At a time when critically acclaimed TV shows serve up a steady stream of sex and violence, the upcoming Apple TV+ service proffers an unusual prescription for success: optimism, inclusion, creativity and inspiration.
Touting its upcoming streaming video service as “the new home for the world’s most creative storytellers,” Apple is carefully framing its upcoming Apple TV+ day as a healthy antidote to Hollywood’s toxic hellstew of nudity and mindless gore. The company even suggested its original shows could act as a tonic to heal a nation divided by the bitter partisan politics of the Trump era.
“We love TV,” Apple CEO Tim Cook gushed Monday from the Steve Jobs Theater in Cupertino, California. “TV is more than just entertainment. It’s cultural.

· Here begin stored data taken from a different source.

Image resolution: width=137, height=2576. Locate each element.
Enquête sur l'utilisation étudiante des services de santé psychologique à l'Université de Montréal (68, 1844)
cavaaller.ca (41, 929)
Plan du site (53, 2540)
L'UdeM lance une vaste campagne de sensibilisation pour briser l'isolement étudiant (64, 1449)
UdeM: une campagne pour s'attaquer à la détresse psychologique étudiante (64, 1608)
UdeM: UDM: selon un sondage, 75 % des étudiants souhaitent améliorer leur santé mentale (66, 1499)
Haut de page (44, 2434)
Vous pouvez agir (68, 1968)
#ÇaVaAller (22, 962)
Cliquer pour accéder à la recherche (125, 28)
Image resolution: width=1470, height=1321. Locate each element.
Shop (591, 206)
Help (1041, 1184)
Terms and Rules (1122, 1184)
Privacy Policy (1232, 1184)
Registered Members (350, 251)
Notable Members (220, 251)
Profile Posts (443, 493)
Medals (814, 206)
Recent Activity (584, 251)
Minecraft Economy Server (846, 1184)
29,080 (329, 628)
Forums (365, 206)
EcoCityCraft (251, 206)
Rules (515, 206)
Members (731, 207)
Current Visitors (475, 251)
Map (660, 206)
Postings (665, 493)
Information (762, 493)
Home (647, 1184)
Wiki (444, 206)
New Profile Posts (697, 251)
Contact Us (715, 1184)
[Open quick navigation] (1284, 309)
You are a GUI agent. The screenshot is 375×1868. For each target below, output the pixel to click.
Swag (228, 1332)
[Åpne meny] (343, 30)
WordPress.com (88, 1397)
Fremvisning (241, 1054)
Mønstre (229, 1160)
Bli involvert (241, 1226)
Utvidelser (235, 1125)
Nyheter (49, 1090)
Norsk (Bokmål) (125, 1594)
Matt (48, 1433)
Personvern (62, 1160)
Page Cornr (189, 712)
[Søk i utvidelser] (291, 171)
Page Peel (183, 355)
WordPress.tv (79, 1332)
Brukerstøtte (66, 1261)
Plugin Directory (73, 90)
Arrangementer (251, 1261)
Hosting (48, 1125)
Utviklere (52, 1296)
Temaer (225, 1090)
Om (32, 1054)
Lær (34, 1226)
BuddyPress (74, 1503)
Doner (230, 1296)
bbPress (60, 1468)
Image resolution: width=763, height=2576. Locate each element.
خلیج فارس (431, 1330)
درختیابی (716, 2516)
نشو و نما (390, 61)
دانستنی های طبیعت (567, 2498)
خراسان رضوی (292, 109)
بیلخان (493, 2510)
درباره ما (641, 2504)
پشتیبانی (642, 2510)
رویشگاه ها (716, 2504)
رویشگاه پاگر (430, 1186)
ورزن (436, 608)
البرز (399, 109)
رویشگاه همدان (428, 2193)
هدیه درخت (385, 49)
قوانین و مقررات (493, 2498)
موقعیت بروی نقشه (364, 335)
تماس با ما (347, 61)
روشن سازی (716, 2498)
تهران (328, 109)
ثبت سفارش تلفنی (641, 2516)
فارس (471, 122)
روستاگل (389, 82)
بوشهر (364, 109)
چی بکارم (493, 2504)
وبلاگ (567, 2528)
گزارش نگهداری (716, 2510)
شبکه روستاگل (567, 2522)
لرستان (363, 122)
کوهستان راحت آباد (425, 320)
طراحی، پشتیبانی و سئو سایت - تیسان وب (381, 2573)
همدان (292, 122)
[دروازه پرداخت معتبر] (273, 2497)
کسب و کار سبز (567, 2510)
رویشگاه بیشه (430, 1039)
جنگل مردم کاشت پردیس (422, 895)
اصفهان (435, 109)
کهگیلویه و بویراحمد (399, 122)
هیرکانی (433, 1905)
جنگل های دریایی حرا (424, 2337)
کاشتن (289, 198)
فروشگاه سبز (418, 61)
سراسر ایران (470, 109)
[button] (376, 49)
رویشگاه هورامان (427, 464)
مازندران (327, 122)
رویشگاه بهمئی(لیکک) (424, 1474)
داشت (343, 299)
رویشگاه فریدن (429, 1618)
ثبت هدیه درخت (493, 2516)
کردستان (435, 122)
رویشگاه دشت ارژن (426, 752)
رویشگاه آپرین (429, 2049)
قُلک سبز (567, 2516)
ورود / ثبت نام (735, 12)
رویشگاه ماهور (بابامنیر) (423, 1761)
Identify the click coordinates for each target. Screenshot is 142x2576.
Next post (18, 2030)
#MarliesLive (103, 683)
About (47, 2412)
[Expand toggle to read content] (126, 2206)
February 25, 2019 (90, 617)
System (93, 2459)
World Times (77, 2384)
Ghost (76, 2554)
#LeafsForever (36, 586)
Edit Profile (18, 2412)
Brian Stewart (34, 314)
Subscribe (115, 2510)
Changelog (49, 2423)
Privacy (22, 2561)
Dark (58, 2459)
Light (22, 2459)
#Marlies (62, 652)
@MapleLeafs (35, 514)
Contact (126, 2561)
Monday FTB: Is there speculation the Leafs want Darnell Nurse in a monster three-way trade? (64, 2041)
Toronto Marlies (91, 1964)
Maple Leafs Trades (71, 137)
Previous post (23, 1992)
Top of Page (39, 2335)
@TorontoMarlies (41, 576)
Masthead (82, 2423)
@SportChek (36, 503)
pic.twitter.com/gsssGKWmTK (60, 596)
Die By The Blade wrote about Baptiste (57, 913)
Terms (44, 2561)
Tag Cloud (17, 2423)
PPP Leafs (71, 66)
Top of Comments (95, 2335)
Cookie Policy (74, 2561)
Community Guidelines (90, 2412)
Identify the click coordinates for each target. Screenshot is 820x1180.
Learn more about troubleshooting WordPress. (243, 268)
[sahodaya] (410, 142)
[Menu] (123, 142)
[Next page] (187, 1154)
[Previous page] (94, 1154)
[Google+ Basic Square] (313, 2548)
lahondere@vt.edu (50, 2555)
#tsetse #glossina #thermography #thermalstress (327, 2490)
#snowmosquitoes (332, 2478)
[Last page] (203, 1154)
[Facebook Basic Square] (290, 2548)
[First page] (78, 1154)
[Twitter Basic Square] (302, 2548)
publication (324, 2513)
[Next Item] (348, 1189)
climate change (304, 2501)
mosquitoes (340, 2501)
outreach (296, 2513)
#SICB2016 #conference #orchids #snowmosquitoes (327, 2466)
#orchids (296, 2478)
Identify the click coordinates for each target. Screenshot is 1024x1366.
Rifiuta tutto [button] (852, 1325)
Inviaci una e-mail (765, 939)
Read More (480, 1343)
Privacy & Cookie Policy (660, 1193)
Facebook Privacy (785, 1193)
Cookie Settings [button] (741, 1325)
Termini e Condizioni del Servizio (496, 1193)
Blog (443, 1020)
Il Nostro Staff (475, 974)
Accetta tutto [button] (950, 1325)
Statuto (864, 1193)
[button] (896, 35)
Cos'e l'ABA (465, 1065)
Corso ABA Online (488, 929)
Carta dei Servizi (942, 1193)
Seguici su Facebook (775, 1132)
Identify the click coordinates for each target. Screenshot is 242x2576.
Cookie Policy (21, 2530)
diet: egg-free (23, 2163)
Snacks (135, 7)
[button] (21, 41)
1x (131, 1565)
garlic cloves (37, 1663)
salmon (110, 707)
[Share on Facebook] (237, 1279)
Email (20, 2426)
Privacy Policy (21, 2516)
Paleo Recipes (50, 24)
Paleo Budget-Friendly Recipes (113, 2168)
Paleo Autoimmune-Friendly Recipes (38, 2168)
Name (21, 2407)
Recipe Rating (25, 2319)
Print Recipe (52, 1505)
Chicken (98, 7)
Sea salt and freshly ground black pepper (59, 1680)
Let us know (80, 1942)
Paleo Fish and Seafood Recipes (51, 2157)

TV at its best enriches our lives.”
The flip side of that, left unspoken during Apple’s “It’s show time” event, is that many of the shows piped into our homes are totally toxic TV. And most of us regular people happily slurp up that crap like the futuristic morons from Idiocracy.
TV’s second Golden Age
This second Golden Age of Television, launched by HBO’s gripping crime drama The Sopranos in 1999 and pushed to a second stage by original shows on streaming services like Netflix and Amazon Prime Video, soared far past the boundaries of traditional network TV.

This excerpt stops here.